Nova Petrolândia - Yara Mourão

 




Nova Petrolândia

Yara Mourão

 

Construção de personagem

 

Alzira já tinha dois meninos correndo pela casa e um na barriga que a cada dia ficava maior. Ela também tinha essa agitação, pois trabalhava do nascer do sol ao fim do dia auxiliando o marido Nestor. Ele, pescador a vida toda, trazia quilos de peixe para Alzira limpar todos os dias. Ela já tinha muita prática; era rápida, um olho nos peixes, outro nos meninos.

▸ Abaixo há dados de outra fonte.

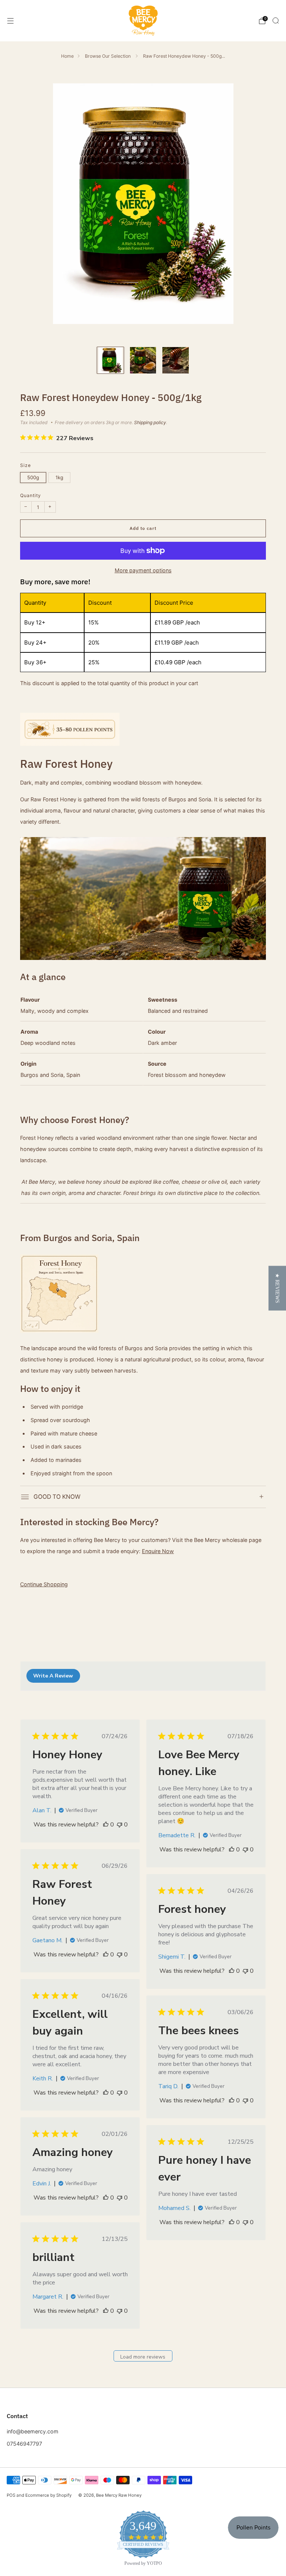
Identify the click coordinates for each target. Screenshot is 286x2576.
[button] (277, 1288)
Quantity (30, 495)
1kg (59, 477)
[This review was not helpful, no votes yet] (119, 1824)
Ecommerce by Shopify (48, 2495)
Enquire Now (158, 1551)
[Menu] (10, 21)
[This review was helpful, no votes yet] (105, 1824)
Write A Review (53, 1675)
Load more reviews (142, 2356)
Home (67, 56)
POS (11, 2495)
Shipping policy (150, 422)
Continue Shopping (44, 1584)
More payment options (143, 570)
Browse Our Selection (108, 56)
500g (33, 477)
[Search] (275, 20)
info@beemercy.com (32, 2431)
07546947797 (24, 2443)
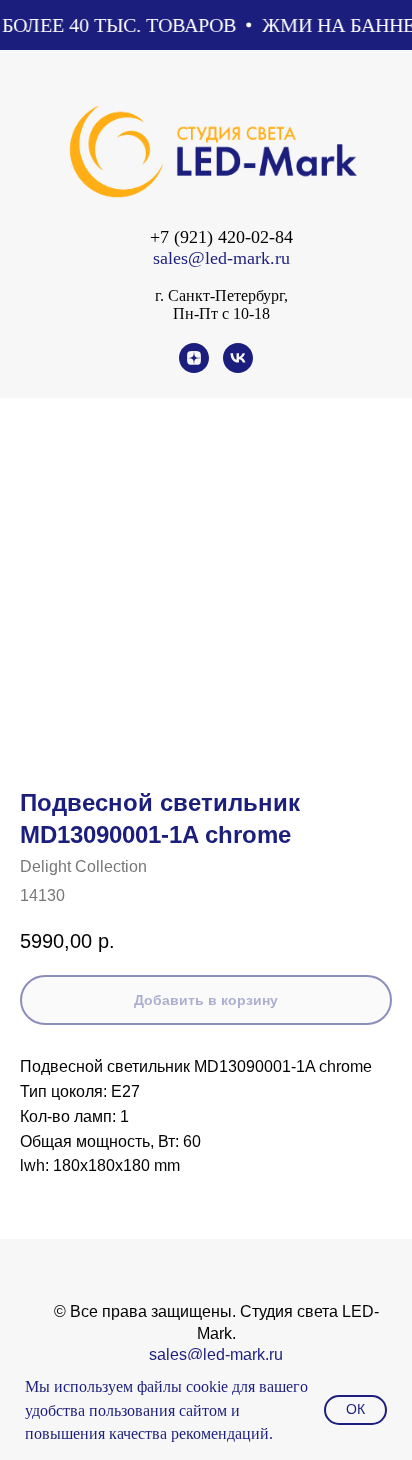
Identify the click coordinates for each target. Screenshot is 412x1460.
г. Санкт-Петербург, (221, 295)
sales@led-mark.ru (221, 258)
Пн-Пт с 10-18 (221, 313)
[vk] (238, 367)
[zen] (194, 367)
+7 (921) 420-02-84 (221, 237)
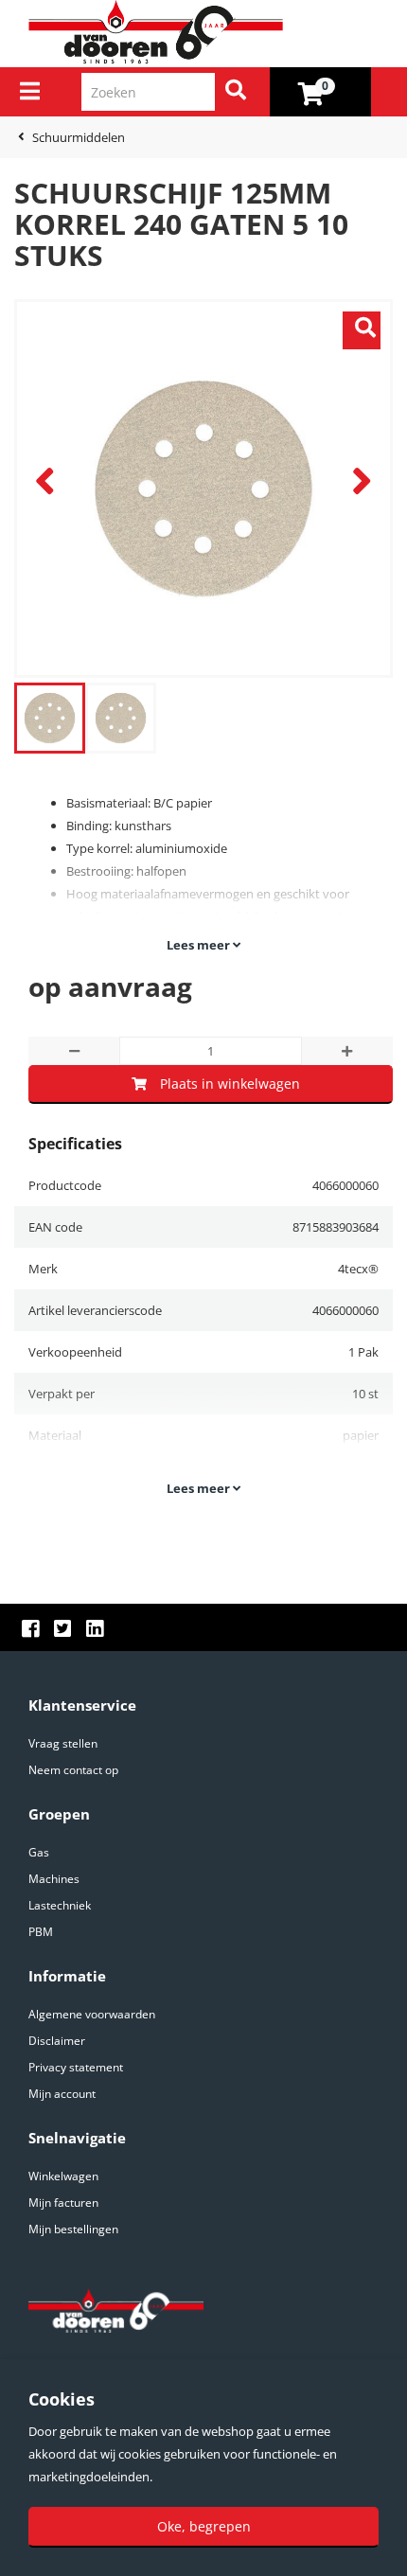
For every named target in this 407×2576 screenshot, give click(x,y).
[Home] (210, 33)
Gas (38, 1852)
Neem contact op (73, 1770)
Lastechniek (59, 1905)
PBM (40, 1932)
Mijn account (62, 2094)
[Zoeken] (236, 92)
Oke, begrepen (204, 2526)
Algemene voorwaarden (91, 2014)
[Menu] (29, 91)
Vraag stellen (62, 1743)
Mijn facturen (63, 2202)
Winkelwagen (63, 2176)
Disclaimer (56, 2041)
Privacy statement (75, 2067)
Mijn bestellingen (73, 2229)
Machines (54, 1879)
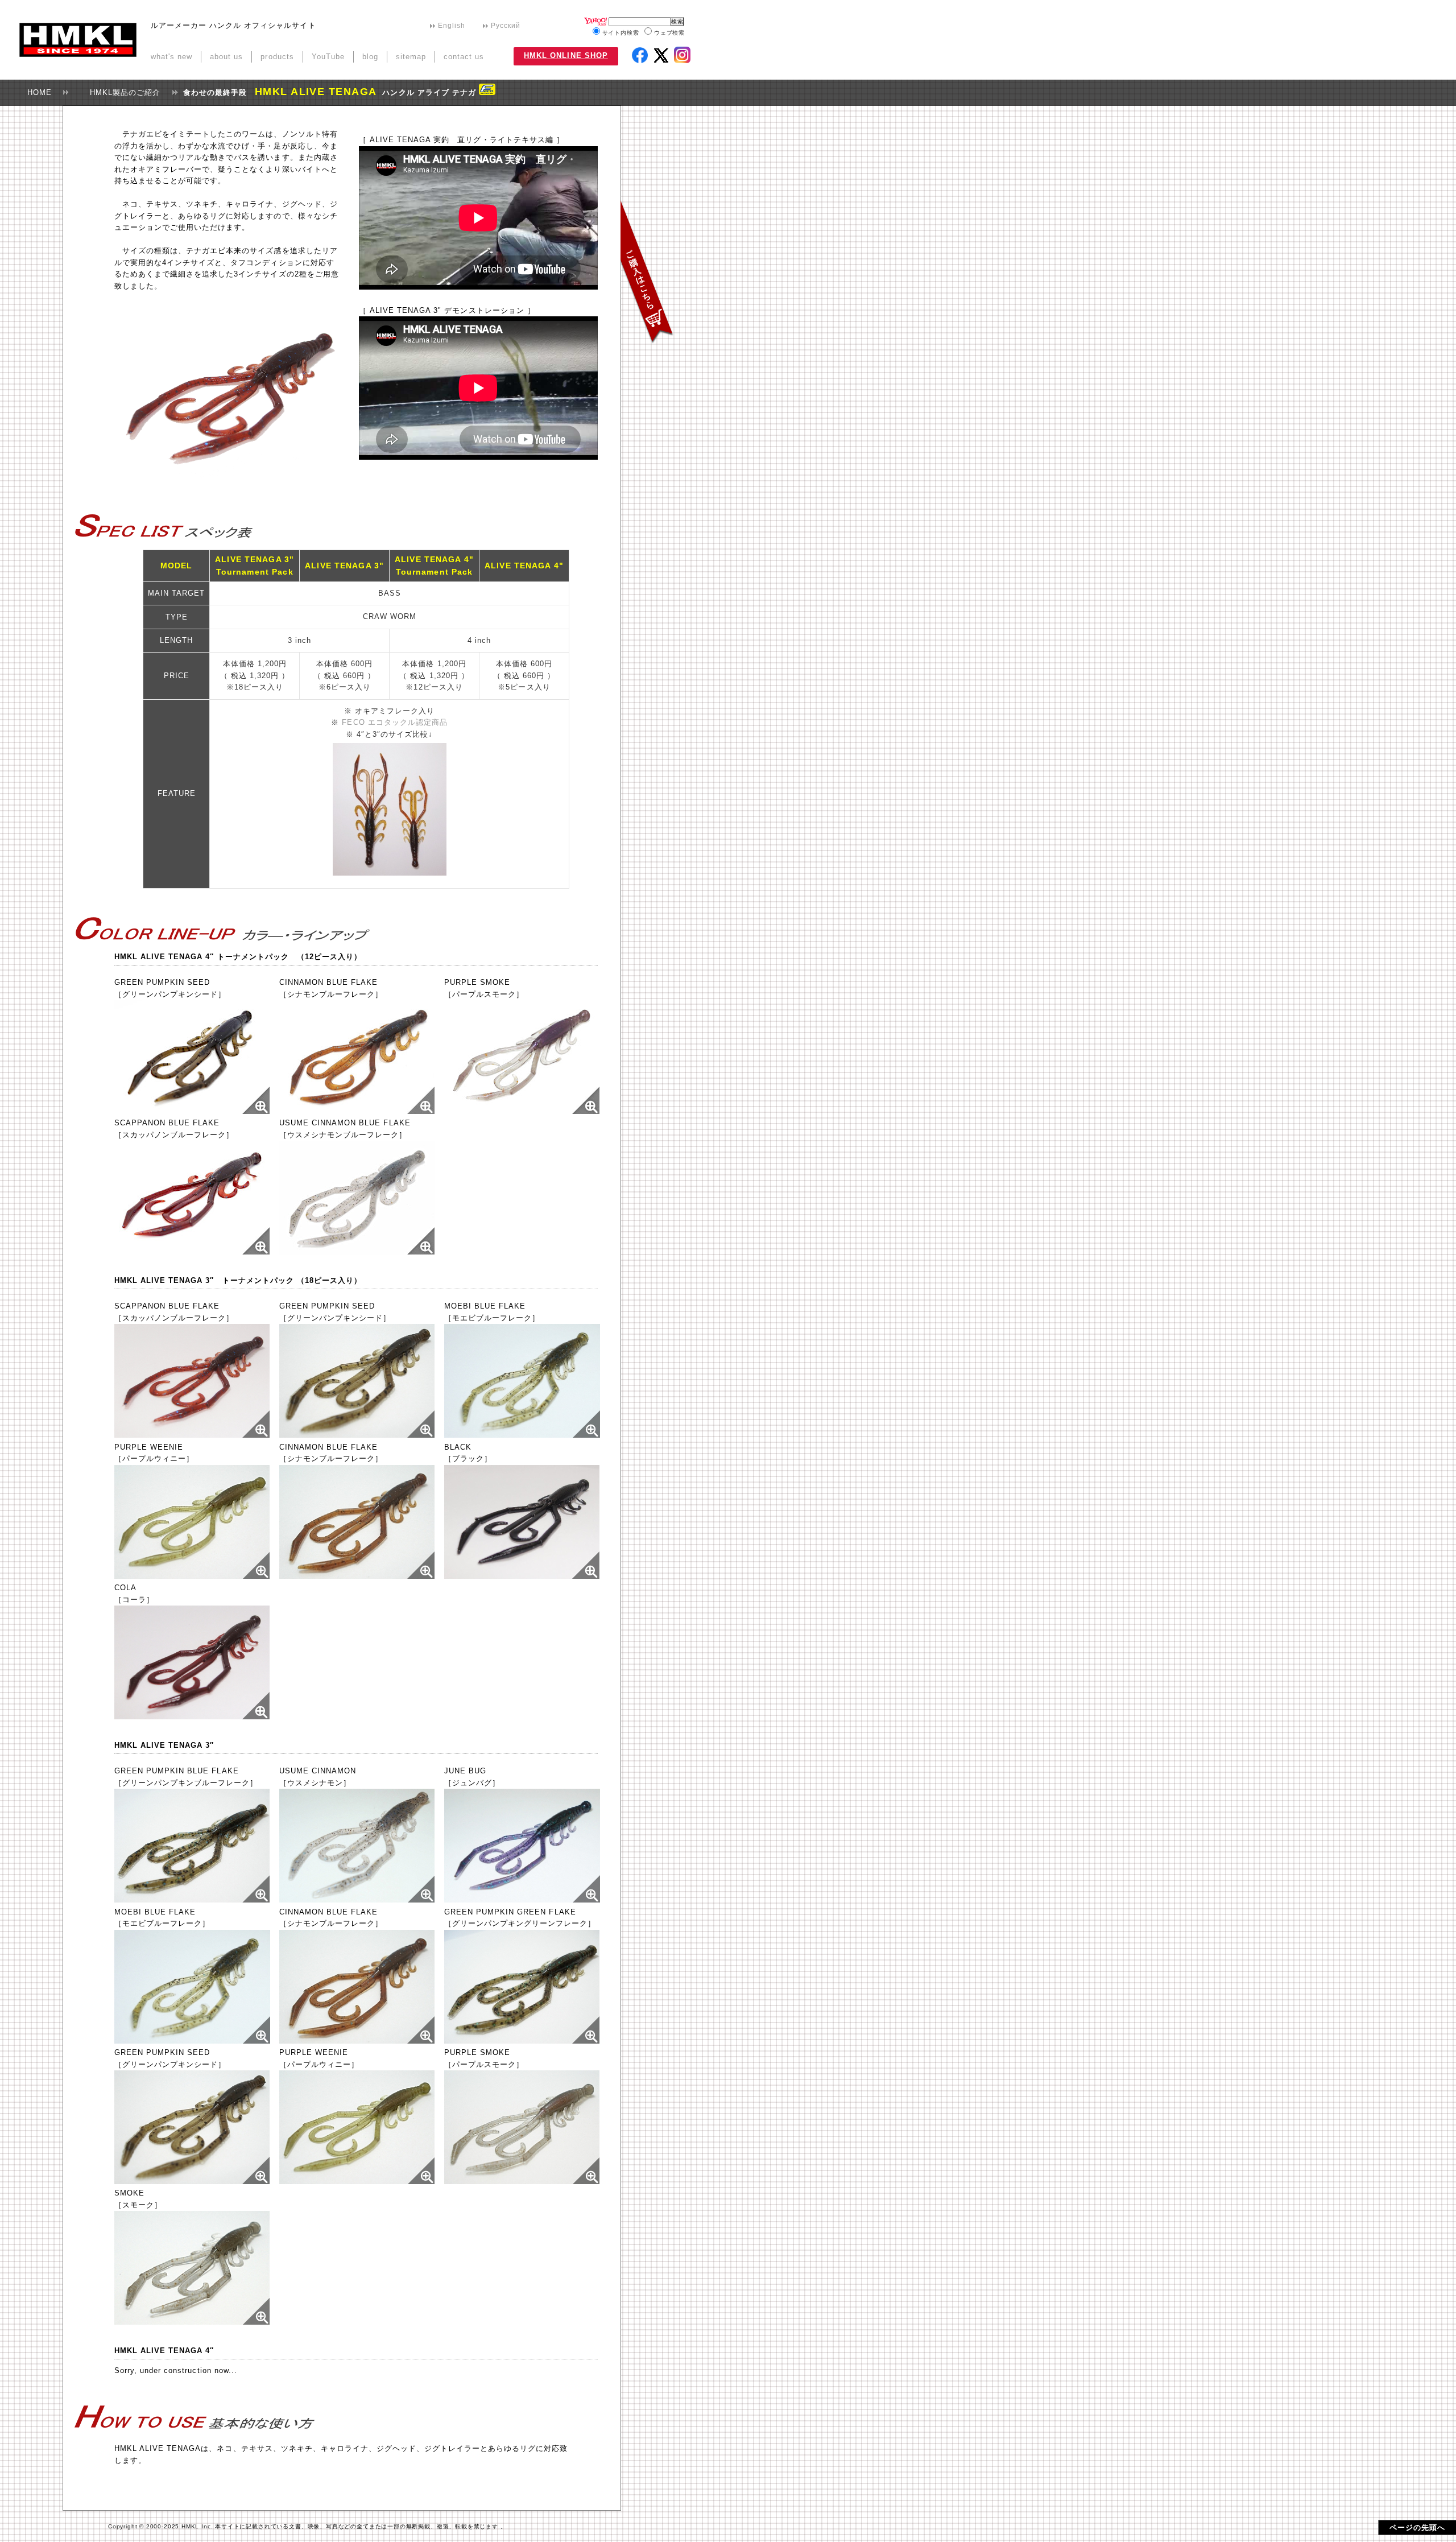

Cantarolava canções de mar, de ninar, se adoçava ao ver tudo feito, limpo, posto no gelo para vender à beira do rio. Aos clientes, mãos turistas, sempre tinha um sorriso de quem gosta do que faz. Amava sua casinha às margens do grande rio. Conhecia bem os ruídos das águas, sua cor, sua correnteza. Para Alzira ali era sua terra, suas águas, seu lugar de ser. Entretanto, aquele dia nasceu diferente.

 

NOVA PETROLÂNDIA

 

No meio daquela tarde, Alzira pegou o caminho de terra batida e foi a pé até a beira da estrada. Parou, olhando calmamente para um lado e outro. Viu o rasgo cinzento do asfalto cortando impiedoso o chão barrento; viu a desolação das margens vazias de casas, de plantas, dos bichos que conhecia. E pensou nas águas que viriam até quase à beira desse caminho inóspito, afogando toda uma vida de construção e luta.

 

Ela andou mais um pouco, sacudindo a cabeça para limpar os pensamentos. Chegou junto a um casebre na beira da estrada. Um casebre, pensou, pode ser outra coisa. Imaginou ali uma casa, com uma cama grande para os meninos, um fogão para ela, uma mesa na porta para dar de comer a quem passasse… Alzira não esperou nem seu sonho terminar. Entrou. Falou das águas que viriam; disse que sabia fazer comida boa, que os meninos tinham de crescer e aprender a trabalhar.

 

Acertaram um combinado: cada um dava o que tinha. Alzira acertou a data para chegar com tudo e todos. Nestor carregou nos braços os pertences poucos, ouvindo e seguindo a mulher. Ele se animou quando ela disse que o mundo podia acabar em água ou em fogo, e que sendo em água era melhor, dava pra secar; se fosse em fogo tudo seria consumido.

 

Assim, viram chegar a enchente cobrindo seu lugar, sua terra, sua plantação. Viram o chão sumir e as águas tomarem o lugar de tudo, cobrindo as casas, a igreja, as árvores.

 

Alzira suspirou da janela de seu pequeno restaurante; mas logo voltou à cozinha, aos peixes, às panelas, que já era hora de servir aos viajantes que passavam. Era bom, pensou, ver tanta gente seguindo a estrada para o resto do mundo.

 

Um dia, quem sabe, teria que ir também.  Mas ela seria como a água, que cabe em qualquer vaso, e se amolda ao seu leito, enquanto é rio, mas que se extravasa pelo mundo, enquanto é mar.